London-based jeweller Graff was flexing its watch‐making and métier d’art muscle at Baselworld with a range of artistic and highly complicated GyroGraff timepieces, among which were two watches that pay tribute to a pair of the most historic structures in China.
Depicting respectively the Great Wall of China and the Temple of Heaven in Beijing, each watch features intricate craftsmanship such as hand‐engraving, miniature painting and gem‐setting, with results that appear three‐ dimensional and almost lifelike. Shown here, the GyroGraff China Great Wall of China depicts, in relief layers, an aventurine starry sky, hand‐engraved gold‐mount towers and walls with ink‐patinated brick detailing, a green painted forest of finely hammered gold, and a paving of baguette‐cut diamonds.
Both GyroGraff China watches are powered by a hand‐wound calibre that’s regulated by a double‐axis tourbillon and features a pair of complications: a three‐dimensional moon phase and a power‐reserve indicator. In a 48mm rose‐gold case and featuring 11.49 carats of diamonds, it offers a 65-hour power reserve and is worn on an alligator strap.
Originally developed in the mid‐1950s as a chronograph designed for use in field sports and motor racing, the Speedmaster (it was named for its then‐exclusive tachymeter scale that today is a feature of many chronos) became far better known in the late‐’60s after its adoption by Nasa for its Gemini and Apollo space programmes.
So it’s more than fitting that to mark the 50th anniversary of astronaut Buzz Aldrin’s moonwalk on July 21, 1969 (Aldrin – pictured right – strapped his Speedy to his wrist above his spacesuit), Omega has unveiled its own magnificent tribute to this achievement, in the form of the Speedmaster Apollo 11 Anniversary Limited Edition, 1,014 pieces of which are on sale from next month. A recreation of the commemorative Apollo 11 Speedmaster of 1969, but in a special gold alloy known as Moonshine, this new 42mm anniversary masterpiece features a gorgeous burgundy bezel with yellow‐gold dial and onyx hour markers.

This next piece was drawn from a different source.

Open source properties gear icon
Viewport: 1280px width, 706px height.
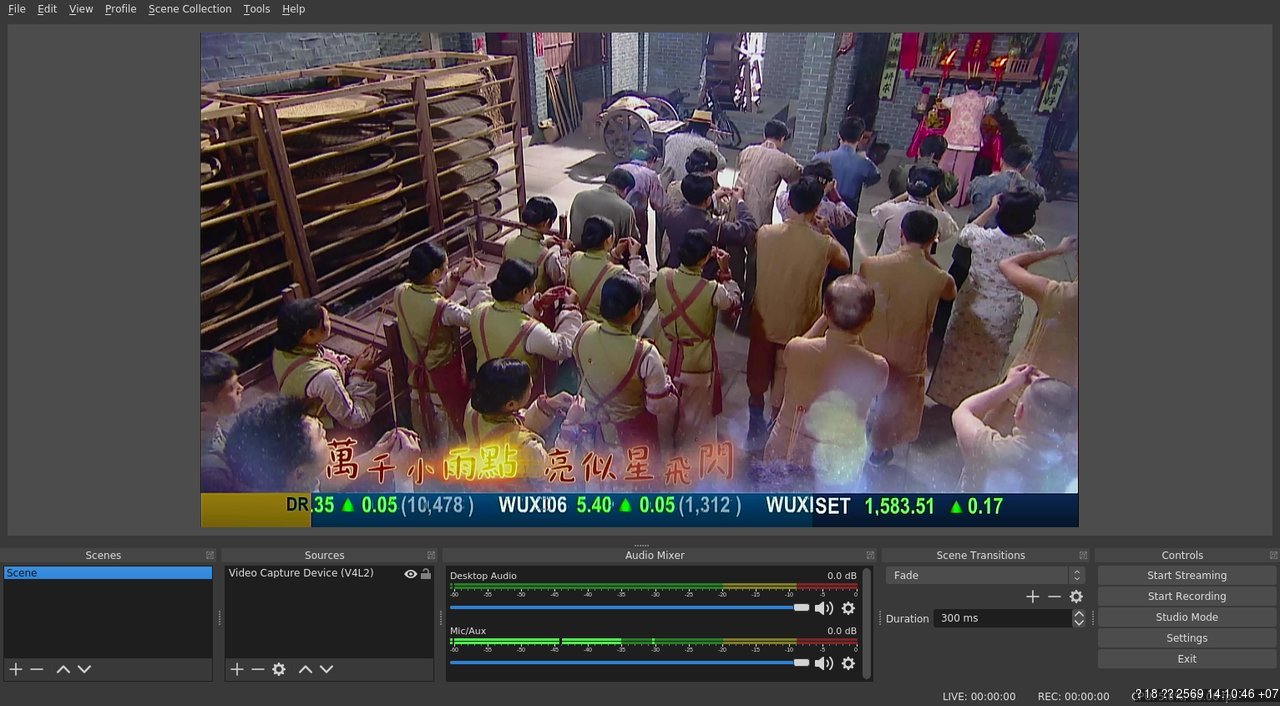[x=279, y=669]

It’s powered by the hand‐wound Omega Master Chronometer 3861 calibre with co‐axial escapement, which can be viewed in all its gold‐ plated magnificence through the transparent case back and, beating at 26,100vph, offers 48 hours of power. And, as if to hammer down this particular Speedy’s out‐of‐this‐world heritage, the case back ring also features a commemorative inscription, as well as beautifully created proportionally sized representations of areas of the Earth and its Moon.
One of Parmigiani Fleurier’s two collections of round watches, the Tonda has proportions that can easily be tweaked into various sub‐lines. Among these, the Tonda 1950 is the most classically styled and represents a return to basics for the family. All models are ultra‐thin, yet display the collection’s signature elements, from long curved lugs to delta‐shaped hands.

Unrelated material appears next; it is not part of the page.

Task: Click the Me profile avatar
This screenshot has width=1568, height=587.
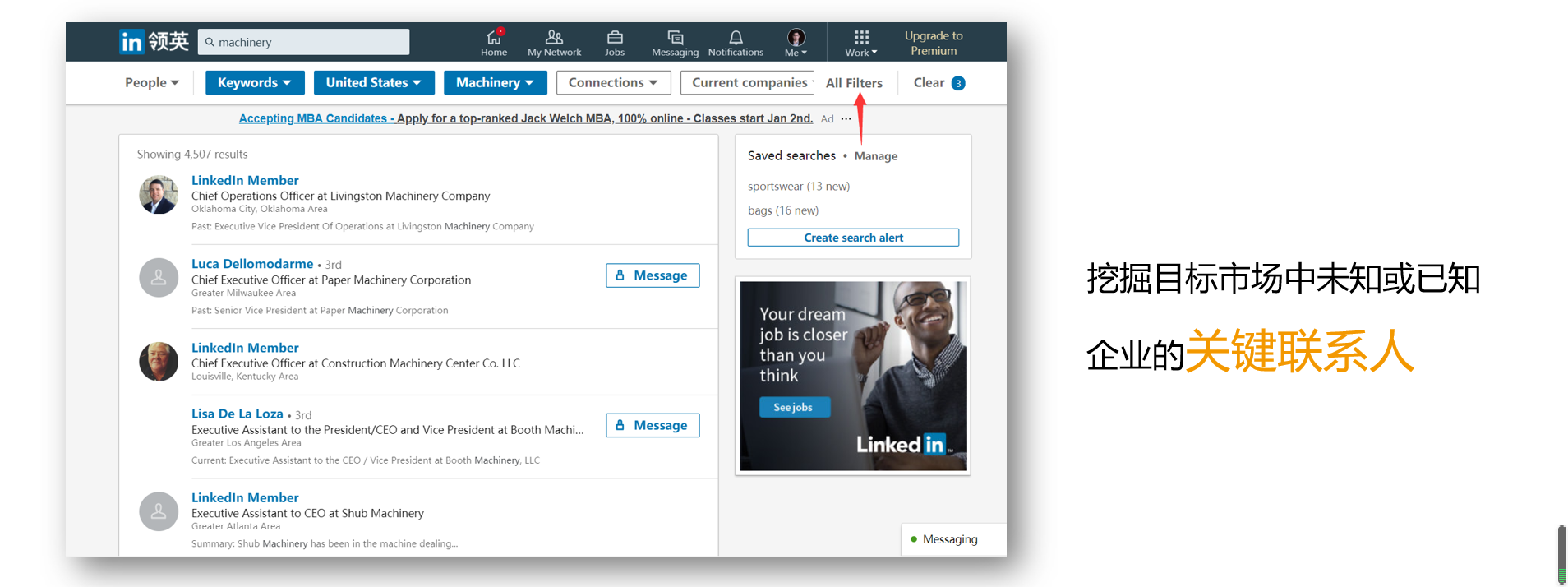Action: (796, 38)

This year sees the addition of four new references, three of them featuring diamond‐ set bezels and the fourth an array of coloured stones formed into a rainbow, and have wider bezels to accommodate the stones, which in turn means a slightly reduced dial area.
Conversely, to balance the altered proportions and serve as a counterpoint against the gem‐set bezel, the brand signature on the dial has been slightly enlarged.
Featuring 51 round diamonds, the Tonda 1950 Stone-Set model is offered in rose gold with a pink, deep blue or mother‐of‐pearl dial. The Tonda 1950 Rainbow, on the other hand, has 36 baguette‐cut stones – 21 sapphires in various hues, six tsavorites, six amethysts and three rubies – and is only offered in pink gold with a mother- of‐pearl dial. And thanks to the ultra‐thin, 2.6mm PF701 calibre, these Tonda 1950 timepieces maintain a svelte 8.3mm profile.